What Is Portfolio Rebalancing?

Portfolio rebalancing is the process of returning your investment mix to its intended target percentages. Over time, some assets outperform others, causing your allocations to drift and potentially misalign with your risk tolerance.

Its key objective is to periodically adjusting the composition of a financial portfolio so that your holdings always reflect your original plan.

Whether you began with a conservative blend of bonds and stocks or a more aggressive equity tilt, rebalancing ensures you maintain a disciplined approach.

Why Rebalance?

Market fluctuations can send your portfolio off course. A 60/40 stock-bond mix may tilt heavily toward equities after a bull run, exposing you to greater downside risk if markets correct.

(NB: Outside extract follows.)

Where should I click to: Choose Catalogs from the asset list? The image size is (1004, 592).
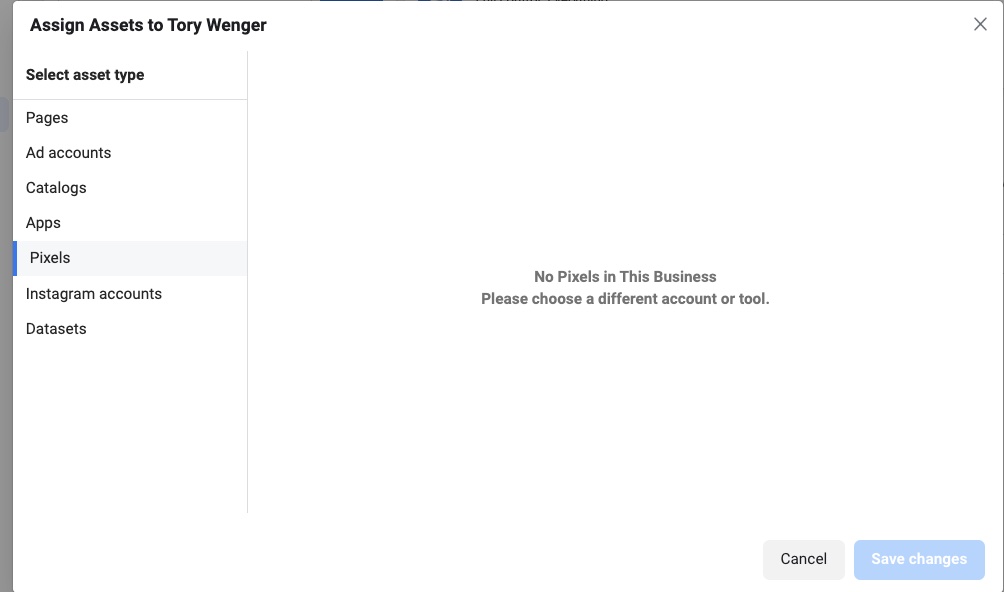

By rebalancing, you uphold your risk profile and prevent overexposure to market volatility that could erode returns quickly.

  • maintain intended risk exposure by systematically realigning allocations.
  • buying low and selling high becomes an automated outcome of disciplined rebalancing.
  • discipline and consistency in investing reduce emotional decision-making under stress.

Over the long term, taking profits from outperforming assets and redistributing to underperformers can enhance cumulative returns and control risk.

The Role of Diversification

Diversification is the foundation upon which rebalancing operates. By spreading investments across asset classes—such as stocks, bonds, real estate, and commodities—you reduce reliance on any single performance driver.

Within each asset class, further diversification by sector and geography smooths portfolio volatility. U.S. equities may lead in one cycle, while emerging markets shine in another.

  • Stocks typically fuel growth in expanding economies.
  • Bonds provide stability and income during downturns.
  • Geographic diversification lowers country-specific risks.

Remember that asset classes often have low correlations. When one falls, another may rise or remain steady, cushioning overall portfolio swings.

How to Rebalance

There is no one-size-fits-all method. Common strategies include:

  • Time-based rebalancing: review and adjust at set intervals (e.g., quarterly or annually).
  • Threshold-based rebalancing: act when allocations deviate beyond a specified percentage (commonly 5%).
  • Contribution-based rebalancing: direct new investments into underweighted assets.
  • Withdrawal-based rebalancing: use cash withdrawals to reduce overweighted holdings.

Each approach carries trade-offs between transaction costs, tax implications, and the emotional comfort of knowing you are aligning with evolving financial goals. Consider transaction fees and potential capital gains taxes when trimming winners.

This simple example shows how a 60/40 portfolio can shift to 70/30 during a market upswing, and how rebalancing restores your original risk profile.

Life Stage and Risk Adjustments

Your ideal allocation will change over your investment horizon. Younger investors often embrace higher equity exposure for growth, while retirees may prefer stability through bonds and income-producing assets.

  • Young professionals: target higher stock allocations to capture potential growth.
  • Retirees: tilt toward bonds and cash equivalents to preserve capital and generate income.

As you approach major life events—buying a home, funding education, or retiring—revisit your targets. A gradual glide path toward lower risk can smooth transitions.

Practical Considerations

While rebalancing delivers clear benefits, be mindful of these factors:

  • Transaction costs: frequent trading can erode returns.
  • Tax impact: selling winners may trigger capital gains taxes.
  • Administrative effort: setting reminders and reviewing statements takes time.

Many investors find a threshold-based approach of 5% drift with an annual review strikes the right balance between precision and simplicity.

Conclusion

Regularly rebalancing your portfolio is an essential discipline for long-term success. It combines risk management with opportunity capture, ensuring you buy underperformers and take profits from winners.

By adopting a clear rebalancing strategy—whether time-based, threshold-based, or contribution-focused—you embed a systematic approach to risk and reward into your financial journey.

Commit to periodic reviews, stay aligned with your life stage, and let the power of disciplined rebalancing keep your investments on track.